Rachel's POV

I hate her! Why am I bonded to such an entitled bitch? Even more a whore! She's slept with the whole damn kingdom at this point.

And Ugh... why did her mood switch so quick, Is she bipolar perchance? Seriously I might not survive even a day here.

I'm currently unpacking my stuff into my room in this gigantic castle, my room is pretty nifty and nice aside from the broken window that wont lock all the way. I doubt someone would try breaking into the queen's place.

Well I hope.

"Would you like anything to eat or drink miss...?" The only good thing about this castle is the maid that was assigned to me, she's very sweet and gentle.

"Just call me R or Rachel, Penelope." She smiled gently at me and before she was gonna continue someone knocked on the door.

My door opened and in came the infamous queen, "Leave Penelope." Her tone was harsh clearly spooking Penelope as she practically ran out the door.

"You know you didn't have to be so mean to her."

She scoffed at me, "I can when and if I want to, after all I am queen."

"There goes the entitlement, seriously someone needs to humble you. Your majesty."

Apparently she doesn't like what I said because her eyes darkened and all of a sudden I smell this weird sweet scent, yup definitely mad I think.

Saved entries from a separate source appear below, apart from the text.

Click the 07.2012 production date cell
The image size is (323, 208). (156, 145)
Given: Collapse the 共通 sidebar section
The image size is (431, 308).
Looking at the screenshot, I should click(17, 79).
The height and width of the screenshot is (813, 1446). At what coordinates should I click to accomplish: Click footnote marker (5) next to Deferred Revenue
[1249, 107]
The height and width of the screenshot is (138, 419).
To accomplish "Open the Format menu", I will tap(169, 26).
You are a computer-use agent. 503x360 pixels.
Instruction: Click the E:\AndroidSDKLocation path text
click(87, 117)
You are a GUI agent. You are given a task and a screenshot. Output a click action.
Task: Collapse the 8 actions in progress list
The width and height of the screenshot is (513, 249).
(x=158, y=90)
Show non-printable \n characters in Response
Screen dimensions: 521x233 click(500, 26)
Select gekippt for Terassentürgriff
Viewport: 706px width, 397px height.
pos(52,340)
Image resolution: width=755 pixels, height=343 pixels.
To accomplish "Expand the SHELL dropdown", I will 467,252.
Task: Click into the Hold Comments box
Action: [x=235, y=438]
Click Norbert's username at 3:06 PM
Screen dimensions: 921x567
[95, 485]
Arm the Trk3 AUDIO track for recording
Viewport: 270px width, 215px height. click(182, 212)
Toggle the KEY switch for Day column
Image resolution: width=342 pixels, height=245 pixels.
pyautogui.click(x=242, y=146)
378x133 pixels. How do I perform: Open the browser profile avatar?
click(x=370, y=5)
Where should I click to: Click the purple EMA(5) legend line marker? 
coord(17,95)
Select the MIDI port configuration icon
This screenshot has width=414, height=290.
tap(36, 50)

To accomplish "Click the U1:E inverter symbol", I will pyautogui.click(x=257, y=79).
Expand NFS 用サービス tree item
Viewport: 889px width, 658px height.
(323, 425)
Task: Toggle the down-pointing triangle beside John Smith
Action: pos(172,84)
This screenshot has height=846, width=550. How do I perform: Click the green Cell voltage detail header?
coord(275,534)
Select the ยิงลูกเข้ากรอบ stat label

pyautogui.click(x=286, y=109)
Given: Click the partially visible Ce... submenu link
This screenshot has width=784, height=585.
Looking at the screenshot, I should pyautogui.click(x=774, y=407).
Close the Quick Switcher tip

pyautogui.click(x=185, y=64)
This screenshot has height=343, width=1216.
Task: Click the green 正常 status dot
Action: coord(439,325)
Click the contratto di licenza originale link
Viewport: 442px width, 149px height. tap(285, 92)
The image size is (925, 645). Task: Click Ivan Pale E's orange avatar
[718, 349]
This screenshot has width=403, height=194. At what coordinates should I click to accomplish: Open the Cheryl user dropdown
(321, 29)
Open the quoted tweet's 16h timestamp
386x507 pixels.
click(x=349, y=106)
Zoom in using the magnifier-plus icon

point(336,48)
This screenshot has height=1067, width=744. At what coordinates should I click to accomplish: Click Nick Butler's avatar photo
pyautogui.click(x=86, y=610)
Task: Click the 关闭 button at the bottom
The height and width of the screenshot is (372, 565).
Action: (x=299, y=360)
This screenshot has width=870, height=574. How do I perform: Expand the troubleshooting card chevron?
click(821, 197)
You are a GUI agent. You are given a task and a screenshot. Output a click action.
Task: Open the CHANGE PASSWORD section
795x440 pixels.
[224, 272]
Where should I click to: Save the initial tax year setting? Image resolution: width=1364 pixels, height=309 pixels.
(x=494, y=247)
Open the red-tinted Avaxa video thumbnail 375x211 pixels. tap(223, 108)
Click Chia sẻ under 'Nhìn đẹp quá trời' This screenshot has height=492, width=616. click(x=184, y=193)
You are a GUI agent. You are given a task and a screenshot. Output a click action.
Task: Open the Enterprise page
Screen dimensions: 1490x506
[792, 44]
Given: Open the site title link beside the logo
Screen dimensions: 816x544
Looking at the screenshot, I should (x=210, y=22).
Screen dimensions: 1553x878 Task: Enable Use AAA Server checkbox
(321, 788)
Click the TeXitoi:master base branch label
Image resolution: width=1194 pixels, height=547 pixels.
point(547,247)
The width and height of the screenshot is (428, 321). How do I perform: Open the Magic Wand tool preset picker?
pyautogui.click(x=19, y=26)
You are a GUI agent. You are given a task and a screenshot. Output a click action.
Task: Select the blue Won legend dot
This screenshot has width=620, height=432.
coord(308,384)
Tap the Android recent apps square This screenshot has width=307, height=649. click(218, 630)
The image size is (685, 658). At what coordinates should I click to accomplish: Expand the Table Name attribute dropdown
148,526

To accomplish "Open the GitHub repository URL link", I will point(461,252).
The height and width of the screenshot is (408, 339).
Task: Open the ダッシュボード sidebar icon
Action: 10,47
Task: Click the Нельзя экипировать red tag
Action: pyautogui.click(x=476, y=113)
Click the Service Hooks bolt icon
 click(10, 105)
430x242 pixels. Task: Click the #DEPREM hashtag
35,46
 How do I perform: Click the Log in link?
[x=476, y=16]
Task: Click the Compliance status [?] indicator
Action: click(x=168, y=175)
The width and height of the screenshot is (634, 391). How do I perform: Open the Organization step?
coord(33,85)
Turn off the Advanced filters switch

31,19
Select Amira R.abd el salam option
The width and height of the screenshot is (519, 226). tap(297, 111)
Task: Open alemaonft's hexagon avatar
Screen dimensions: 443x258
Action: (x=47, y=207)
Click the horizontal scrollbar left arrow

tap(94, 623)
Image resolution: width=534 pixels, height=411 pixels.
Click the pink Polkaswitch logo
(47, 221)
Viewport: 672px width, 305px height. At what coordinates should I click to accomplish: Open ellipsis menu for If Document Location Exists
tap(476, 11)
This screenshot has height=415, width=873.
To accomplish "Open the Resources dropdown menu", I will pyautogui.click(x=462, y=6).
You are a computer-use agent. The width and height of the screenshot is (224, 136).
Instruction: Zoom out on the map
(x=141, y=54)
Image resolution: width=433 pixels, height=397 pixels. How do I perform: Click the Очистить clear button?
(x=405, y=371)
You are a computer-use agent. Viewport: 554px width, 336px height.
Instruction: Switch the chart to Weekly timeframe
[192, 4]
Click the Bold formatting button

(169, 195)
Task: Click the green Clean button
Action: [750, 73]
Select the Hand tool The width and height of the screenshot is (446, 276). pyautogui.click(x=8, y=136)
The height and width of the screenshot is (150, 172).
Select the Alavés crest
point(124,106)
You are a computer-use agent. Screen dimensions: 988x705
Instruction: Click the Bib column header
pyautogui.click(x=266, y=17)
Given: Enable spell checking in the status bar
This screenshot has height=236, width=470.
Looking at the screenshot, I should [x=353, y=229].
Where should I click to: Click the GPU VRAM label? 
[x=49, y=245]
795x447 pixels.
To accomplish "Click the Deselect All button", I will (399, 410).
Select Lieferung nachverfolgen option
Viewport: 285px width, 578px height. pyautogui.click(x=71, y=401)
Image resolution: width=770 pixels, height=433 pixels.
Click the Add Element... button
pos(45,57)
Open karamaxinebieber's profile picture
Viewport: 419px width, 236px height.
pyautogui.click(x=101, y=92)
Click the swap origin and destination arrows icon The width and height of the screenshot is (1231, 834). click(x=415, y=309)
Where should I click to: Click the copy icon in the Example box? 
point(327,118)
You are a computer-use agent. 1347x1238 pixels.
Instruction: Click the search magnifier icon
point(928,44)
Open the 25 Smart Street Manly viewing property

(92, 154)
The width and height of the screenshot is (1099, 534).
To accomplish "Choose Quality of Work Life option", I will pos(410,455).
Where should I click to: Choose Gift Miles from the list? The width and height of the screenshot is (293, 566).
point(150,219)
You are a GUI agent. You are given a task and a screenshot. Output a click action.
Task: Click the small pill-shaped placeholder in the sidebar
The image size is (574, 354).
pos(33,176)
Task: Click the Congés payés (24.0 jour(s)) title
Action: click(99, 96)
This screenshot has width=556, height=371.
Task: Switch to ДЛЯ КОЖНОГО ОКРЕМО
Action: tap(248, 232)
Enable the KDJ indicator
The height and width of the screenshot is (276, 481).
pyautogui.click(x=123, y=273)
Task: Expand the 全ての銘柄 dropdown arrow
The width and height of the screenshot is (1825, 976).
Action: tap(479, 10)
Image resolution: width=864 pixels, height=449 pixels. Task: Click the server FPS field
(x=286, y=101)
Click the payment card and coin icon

"Nobody can say anything offensive to me, they fear their heads would be gone before they say something again."

"Of course you would know that. Do you enjoy installing fear onto your citizens?"

And she did, laughing loudly she began to speak once more, "Why not? It is quite the scene to behold definitely one of my top 3 reactions of my actions."

"Your like really weird did you know that?" She looked at me then proceeded to ignore what I said.

"Also what would your top 1 be then?" I asked curiously.

"You don't want to know that, little feather." Little feather? What kind of nickname is that... I'm not that fragile right..?

"Oh but I would, why wont you tell? Are you scared?" Smirking I looked up into her eyes, my own holding a mischievous glint.

What I saw in her eyes wasn't what I expected. I wanted to see anger, frustration, maybe even a little bit of love but I know that would never be true.

No, instead I saw shame. Shame for what exactly?

"Leave it, little feather. It is not important as you may think." I decided to listen and leave the topic alone for now.

"uh.. okay." She glanced at me before leaving my room.

It was midnight when I saw the familiar shadow flash through the woods. The same shadow that killed my family the same shadow that has been stalking me.

Its as if an alarm went off inside of me whenever I saw it. I got off my bed being cautious not letting the stalker get a lead on trying to find me, I opened my closet and went inside. I stayed there until morning came and the sun rose.

No sleep at all. How can I get sleep with whatever it is lurking around? I cant just tell people about it, no they would call me crazy! I tried telling my new pack but nobody believed me except for Emily. Oh Emily, I wonder how she is doing right now.

I got up from my spot in the closet and went into my bathroom that was connected to my bedroom. After I was done getting ready I went to open my door, except it didn't open.

That's when I heard a thud right outside my door, I put my ear on the wall trying to hear whatever is happening.

Moans. Smacking and deep low breaths.

"Come on, lets go to my room Etty." That voice, its the queen or my mate. Anger and jealousy filled me at the thought of my mate being in bed with someone but me. How dare she? I can just break the bond right now. Does me being her mate not mean anything? Does she not feel any sharp pangs in her heart like me right now!?

The jealousy within me was replaced with a desire to get back at her, get my revenge. Make her jealous, make her feel what I just felt.

Gritting my teeth I tried to open the door again but failed. Ultimately I went back to my bed and tried to cover the moans as best as I could with a pillow anything! It had no effect.

Whimpering, the sharp pains began to get more hurtful and painful.

Mate. make it stop, why is mate doing this! Jaedene spoke.

Oh Jaedene I wish I could tell you but I don't know either.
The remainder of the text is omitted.